Já a propulsão é feita por duas usinas nucleares, que poderiam abastecer até 100 mil casas. O porta-aviões pode transportar suprimentos suficientes para operar por até 90 dias.
Desde que começou a operar, o USS Abraham Lincoln realizou missões no Oriente Médio, inclusive durante a guerra do Afeganistão após os atentados de 2001. Em 2024, prestou apoio a uma ação contra o grupo rebelde Houthi.
De acordo com a Marinha americana, a embarcação possui uma biblioteca, agência de correio e lojas para atender a tripulação. A série de atribuições faz do local uma espécie de cidade em alto-mar.
Trump avalia novo ataque contra Irã
Segundo fontes ouvidas pelo canal americano CNN, Trump vem avaliando um novo grande ataque contra o Irã após Washington e Teerã não avançarem sobre a limitação do programa nuclear e da produção de mísseis balísticos do país no Oriente Médio.
As mais recentes ameaças de Trump foram recebidas com indignação pelo governo iraniano, que promete uma resposta imediata a qualquer ação americana.
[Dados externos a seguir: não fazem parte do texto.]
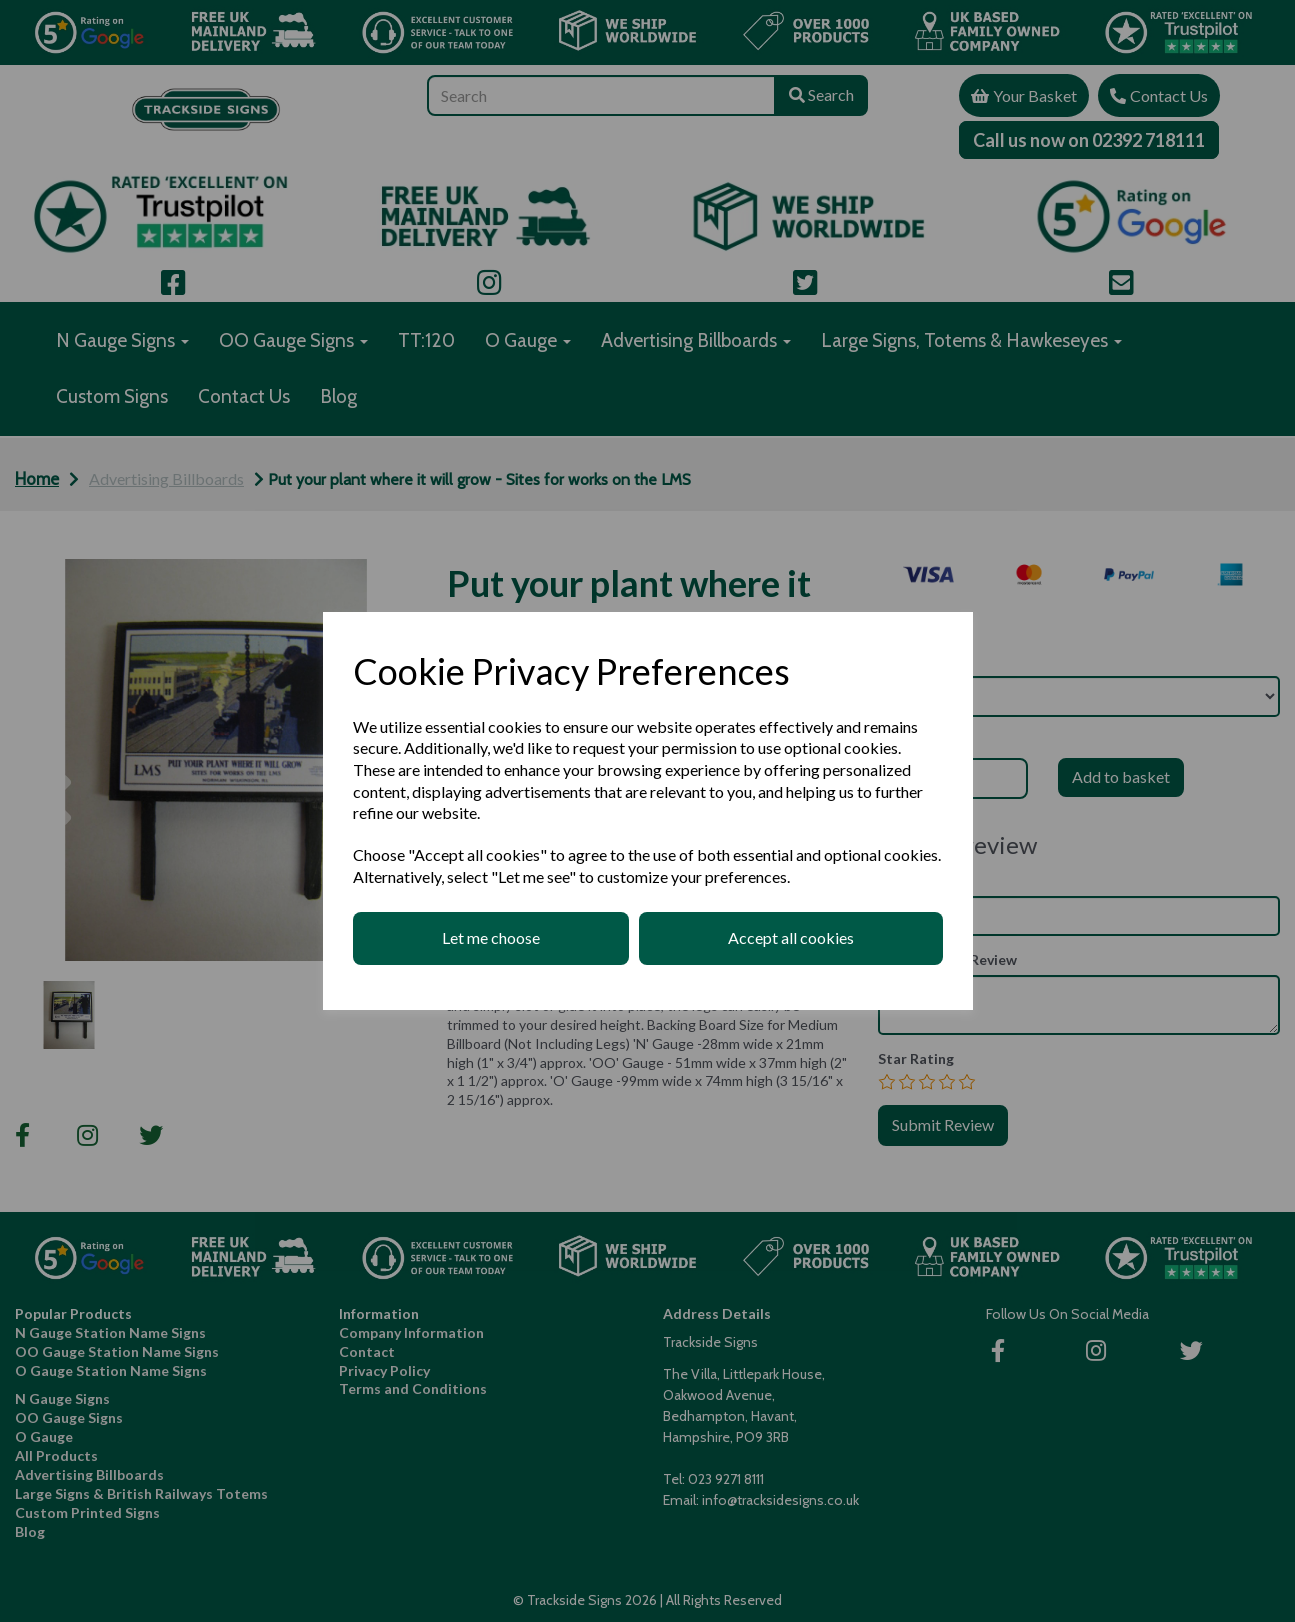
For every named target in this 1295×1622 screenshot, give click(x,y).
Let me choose (491, 937)
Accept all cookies (791, 937)
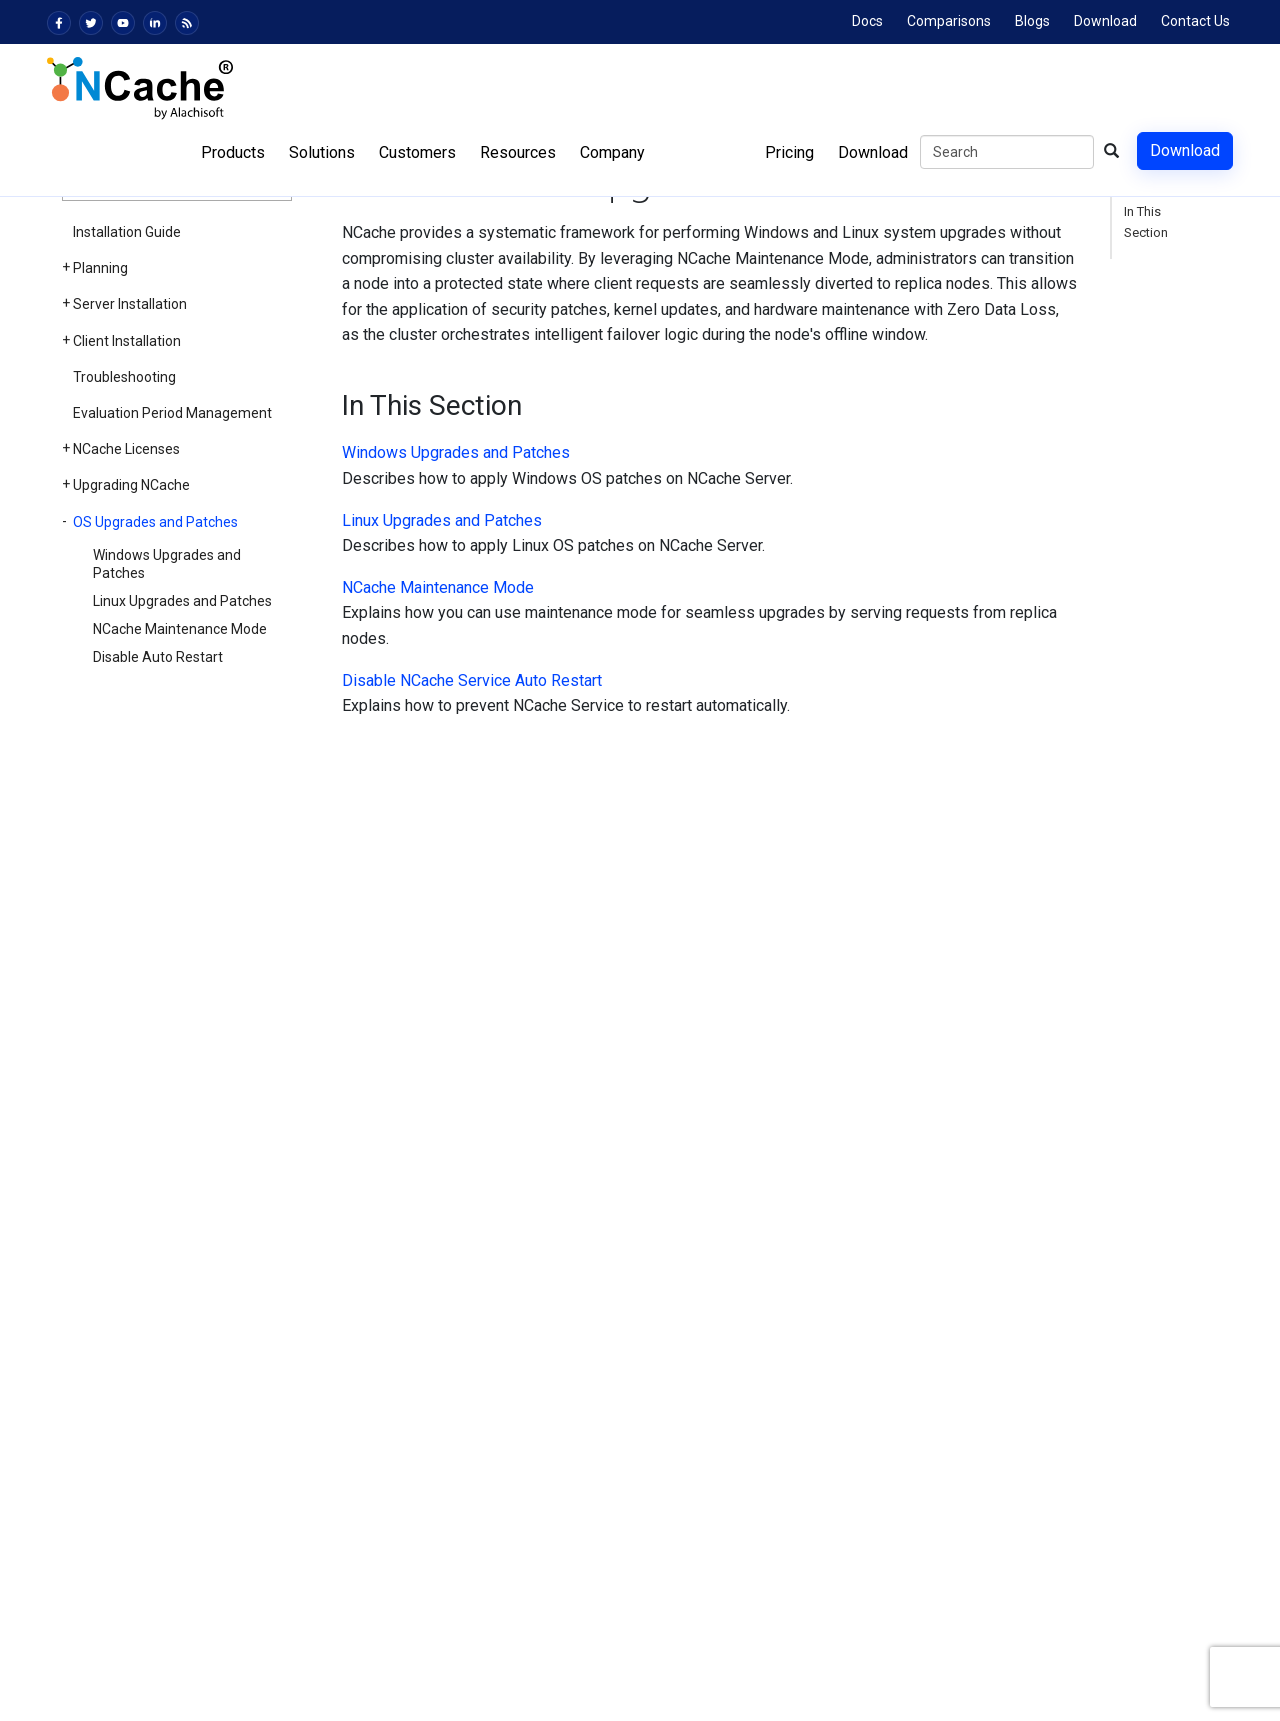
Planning (100, 268)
Os novos fatos ocorrem poucas semanas depois de Trump considerar uma ação militar que ele descreve como uma ajuda aos protestos nacionais no país.
As manifestações, que tiveram como estopim a crise econômica e deram origem a um movimento pela derrubada do regime islâmico, enfrentaram repressões violentas das forças de segurança. Ao menos 6.126 pessoas já morreram, segundo a Agência de Notícias de Ativistas de Direitos Humanos.
Na quarta-feira (28), Trump publicou na rede Truth Social uma mensagem exigindo que o Irã volte à mesa de negociações para fechar “um acordo justo e equilibrado – sem armas nucleares”.
Ele alertou que o próximo ataque dos EUA ao país “será muito pior” do que o realizado em junho do ano passado, quando os militares americanos atacaram três instalações nucleares iranianas.
Em referência ao USS Abraham Lincoln, o presidente americano também afirmou que a frota que está sendo enviada é “maior do que a enviada à Venezuela”, que teve como resultado a captura do ditador Nicolás Maduro.
Irã adiciona mil drones ao seu arsenal
Em resposta aos EUA, o Irã anunciou, nesta quinta-feira (29), que o exército integrou ao seu arsenal um novo lote de 1.000 drones.
A agência estatal Tasnim aponta que as aeronaves entraram em serviço por ordem do oficial Amir Hatami, que diz esperar que a medida aumente “significativamente as capacidades operacionais dos quatro ramos do exército”.
O governo iraniano afirma que os drones foram desenvolvidos por especialistas do exército local e têm como base “ameaças emergentes e lições aprendidas com a guerra de 12 dias”, citando o conflito encerrado em 23 de junho de 2025 entre o país e Israel, cessado com intermediação dos Estados Unidos.